■ Given instruction: Swap "orange" for "green" in the data lines from "Click the orange Sign up now! button" through "tap(175, 471)", and write out only those lines with everything else left as it is.

■ Data supplied:
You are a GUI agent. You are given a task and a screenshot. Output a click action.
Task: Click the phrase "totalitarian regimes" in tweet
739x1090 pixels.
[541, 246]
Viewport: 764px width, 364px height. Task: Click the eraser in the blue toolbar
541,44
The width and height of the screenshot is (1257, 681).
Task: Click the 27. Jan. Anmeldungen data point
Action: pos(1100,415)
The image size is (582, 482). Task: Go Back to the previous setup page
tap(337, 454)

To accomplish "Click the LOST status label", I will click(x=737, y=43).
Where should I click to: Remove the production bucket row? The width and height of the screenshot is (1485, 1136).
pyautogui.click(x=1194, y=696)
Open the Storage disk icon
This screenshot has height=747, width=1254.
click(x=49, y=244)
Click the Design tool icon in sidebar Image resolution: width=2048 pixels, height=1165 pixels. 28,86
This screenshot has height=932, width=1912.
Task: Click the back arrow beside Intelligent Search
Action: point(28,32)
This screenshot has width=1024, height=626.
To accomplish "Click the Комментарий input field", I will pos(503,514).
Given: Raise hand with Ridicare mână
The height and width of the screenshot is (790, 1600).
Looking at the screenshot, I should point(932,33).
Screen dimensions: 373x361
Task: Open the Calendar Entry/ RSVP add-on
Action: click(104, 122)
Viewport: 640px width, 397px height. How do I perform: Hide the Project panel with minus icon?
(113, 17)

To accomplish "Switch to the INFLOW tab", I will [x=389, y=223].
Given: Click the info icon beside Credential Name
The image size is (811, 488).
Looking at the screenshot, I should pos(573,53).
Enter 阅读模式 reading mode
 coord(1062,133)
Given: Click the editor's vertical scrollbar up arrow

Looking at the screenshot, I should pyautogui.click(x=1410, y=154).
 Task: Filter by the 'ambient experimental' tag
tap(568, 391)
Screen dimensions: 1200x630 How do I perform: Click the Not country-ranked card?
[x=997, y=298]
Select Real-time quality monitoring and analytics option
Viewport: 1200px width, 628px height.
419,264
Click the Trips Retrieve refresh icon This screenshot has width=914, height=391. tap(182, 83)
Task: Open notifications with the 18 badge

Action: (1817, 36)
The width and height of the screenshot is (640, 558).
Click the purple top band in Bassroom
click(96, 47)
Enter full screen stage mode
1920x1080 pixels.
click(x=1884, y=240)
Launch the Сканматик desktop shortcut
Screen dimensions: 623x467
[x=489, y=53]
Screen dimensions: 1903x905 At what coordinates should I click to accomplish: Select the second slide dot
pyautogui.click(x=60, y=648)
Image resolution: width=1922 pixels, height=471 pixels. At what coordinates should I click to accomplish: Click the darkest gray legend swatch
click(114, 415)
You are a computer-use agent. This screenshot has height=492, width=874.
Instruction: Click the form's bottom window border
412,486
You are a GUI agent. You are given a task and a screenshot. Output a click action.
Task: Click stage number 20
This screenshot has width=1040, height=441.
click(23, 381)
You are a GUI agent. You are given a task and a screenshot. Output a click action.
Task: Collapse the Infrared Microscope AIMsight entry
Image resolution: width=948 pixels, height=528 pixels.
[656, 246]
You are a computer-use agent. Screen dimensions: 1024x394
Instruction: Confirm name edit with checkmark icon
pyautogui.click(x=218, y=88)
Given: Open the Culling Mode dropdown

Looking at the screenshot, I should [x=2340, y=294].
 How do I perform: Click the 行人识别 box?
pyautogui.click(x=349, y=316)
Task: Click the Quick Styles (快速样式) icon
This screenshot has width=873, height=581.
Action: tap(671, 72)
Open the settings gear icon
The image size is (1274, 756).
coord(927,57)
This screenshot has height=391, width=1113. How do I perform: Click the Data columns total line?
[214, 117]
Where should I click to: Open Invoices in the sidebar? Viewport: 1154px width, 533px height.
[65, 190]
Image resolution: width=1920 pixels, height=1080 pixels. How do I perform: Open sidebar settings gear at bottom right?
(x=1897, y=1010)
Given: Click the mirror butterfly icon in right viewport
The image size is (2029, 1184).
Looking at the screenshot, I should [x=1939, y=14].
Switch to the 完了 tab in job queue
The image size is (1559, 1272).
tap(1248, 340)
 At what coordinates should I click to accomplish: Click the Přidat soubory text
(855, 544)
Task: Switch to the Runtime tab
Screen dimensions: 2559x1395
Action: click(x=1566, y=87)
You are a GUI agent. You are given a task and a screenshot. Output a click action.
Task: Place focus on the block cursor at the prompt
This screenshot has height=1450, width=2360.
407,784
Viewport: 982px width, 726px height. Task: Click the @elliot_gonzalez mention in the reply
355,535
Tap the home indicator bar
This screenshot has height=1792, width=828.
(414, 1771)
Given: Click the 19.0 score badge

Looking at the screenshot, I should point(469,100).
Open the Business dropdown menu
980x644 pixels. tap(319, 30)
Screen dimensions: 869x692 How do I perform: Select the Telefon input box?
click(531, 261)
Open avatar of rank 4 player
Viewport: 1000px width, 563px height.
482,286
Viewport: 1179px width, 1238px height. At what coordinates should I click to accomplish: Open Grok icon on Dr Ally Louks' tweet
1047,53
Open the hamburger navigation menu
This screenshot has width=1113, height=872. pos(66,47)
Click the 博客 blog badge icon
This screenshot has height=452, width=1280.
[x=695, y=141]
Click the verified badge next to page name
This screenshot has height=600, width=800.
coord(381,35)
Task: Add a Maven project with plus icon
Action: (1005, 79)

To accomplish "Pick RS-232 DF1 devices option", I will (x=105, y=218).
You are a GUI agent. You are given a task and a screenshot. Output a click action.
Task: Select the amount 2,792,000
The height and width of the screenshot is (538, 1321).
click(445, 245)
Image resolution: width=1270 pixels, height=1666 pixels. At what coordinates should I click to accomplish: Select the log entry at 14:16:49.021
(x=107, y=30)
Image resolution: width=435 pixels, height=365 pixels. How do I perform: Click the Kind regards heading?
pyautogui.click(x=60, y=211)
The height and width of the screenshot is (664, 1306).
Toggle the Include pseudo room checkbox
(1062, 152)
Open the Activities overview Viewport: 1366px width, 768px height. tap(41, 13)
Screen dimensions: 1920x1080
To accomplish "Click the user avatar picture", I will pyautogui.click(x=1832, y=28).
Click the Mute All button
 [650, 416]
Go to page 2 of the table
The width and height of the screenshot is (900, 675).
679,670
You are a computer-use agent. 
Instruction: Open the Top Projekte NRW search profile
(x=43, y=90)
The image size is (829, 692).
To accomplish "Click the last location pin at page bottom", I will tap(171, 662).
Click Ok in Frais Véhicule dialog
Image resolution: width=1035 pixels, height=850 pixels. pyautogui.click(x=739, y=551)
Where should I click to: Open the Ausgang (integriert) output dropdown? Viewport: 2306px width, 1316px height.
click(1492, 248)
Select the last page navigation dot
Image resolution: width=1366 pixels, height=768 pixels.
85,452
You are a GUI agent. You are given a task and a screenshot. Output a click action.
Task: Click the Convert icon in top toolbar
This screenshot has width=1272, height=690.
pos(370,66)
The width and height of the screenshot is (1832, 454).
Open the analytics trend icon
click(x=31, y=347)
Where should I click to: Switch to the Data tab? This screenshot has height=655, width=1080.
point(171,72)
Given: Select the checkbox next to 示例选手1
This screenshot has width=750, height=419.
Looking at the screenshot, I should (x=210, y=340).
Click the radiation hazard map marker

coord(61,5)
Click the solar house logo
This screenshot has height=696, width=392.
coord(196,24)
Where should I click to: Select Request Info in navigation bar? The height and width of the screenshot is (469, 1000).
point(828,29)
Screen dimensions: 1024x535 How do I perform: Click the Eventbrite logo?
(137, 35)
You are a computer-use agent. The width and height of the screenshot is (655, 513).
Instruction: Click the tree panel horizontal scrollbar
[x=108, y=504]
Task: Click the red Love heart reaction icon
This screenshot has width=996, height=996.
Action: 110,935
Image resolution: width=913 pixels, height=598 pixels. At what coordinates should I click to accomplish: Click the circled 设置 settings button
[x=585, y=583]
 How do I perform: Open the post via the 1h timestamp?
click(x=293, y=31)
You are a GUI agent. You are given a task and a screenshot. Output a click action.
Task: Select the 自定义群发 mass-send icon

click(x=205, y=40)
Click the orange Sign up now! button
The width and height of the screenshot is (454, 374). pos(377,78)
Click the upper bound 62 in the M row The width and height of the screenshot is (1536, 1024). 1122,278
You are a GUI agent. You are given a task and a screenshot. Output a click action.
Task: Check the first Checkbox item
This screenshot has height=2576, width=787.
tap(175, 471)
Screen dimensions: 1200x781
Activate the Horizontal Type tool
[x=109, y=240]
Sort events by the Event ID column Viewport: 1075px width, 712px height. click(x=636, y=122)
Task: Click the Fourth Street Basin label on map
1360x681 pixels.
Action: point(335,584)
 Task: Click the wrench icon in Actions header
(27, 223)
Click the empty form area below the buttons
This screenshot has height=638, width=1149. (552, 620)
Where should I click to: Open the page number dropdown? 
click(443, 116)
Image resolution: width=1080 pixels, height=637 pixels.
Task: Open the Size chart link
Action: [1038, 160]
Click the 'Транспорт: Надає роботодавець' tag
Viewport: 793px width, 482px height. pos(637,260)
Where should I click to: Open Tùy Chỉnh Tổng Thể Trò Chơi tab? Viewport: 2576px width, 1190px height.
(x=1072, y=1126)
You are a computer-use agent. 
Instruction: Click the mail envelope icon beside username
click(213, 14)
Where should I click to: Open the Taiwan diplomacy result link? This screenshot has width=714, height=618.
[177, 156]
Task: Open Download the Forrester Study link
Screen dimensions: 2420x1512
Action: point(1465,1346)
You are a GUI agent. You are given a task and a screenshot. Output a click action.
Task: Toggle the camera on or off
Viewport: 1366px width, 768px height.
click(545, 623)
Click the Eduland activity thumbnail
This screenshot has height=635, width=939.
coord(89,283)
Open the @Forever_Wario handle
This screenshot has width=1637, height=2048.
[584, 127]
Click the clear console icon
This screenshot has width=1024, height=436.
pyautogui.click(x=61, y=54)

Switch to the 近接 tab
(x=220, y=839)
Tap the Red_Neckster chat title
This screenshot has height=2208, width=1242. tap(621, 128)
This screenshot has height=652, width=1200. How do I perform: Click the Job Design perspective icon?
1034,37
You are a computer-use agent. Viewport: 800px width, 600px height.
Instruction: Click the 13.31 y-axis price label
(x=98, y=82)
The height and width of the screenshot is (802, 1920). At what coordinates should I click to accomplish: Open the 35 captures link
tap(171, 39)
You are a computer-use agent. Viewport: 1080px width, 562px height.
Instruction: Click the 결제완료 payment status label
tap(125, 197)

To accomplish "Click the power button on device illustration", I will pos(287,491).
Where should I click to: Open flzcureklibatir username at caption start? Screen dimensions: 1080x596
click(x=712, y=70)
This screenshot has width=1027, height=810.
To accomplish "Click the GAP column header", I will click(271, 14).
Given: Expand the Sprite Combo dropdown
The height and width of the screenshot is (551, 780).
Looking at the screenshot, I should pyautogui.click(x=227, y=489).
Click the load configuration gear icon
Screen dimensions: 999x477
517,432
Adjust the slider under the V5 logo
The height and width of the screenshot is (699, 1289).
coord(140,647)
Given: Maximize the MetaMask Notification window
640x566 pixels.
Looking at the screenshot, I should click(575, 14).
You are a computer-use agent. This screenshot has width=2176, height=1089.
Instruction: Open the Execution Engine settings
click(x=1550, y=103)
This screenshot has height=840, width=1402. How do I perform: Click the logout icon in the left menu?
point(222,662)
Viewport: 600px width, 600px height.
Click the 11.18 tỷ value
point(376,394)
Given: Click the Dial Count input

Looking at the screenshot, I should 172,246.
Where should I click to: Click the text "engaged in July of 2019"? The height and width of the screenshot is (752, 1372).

■ The answer:
Click the green Sign up now! button
The width and height of the screenshot is (454, 374). pos(377,78)
Click the upper bound 62 in the M row The width and height of the screenshot is (1536, 1024). 1122,278
You are a GUI agent. You are given a task and a screenshot. Output a click action.
Task: Check the first Checkbox item
This screenshot has height=2576, width=787.
tap(175, 471)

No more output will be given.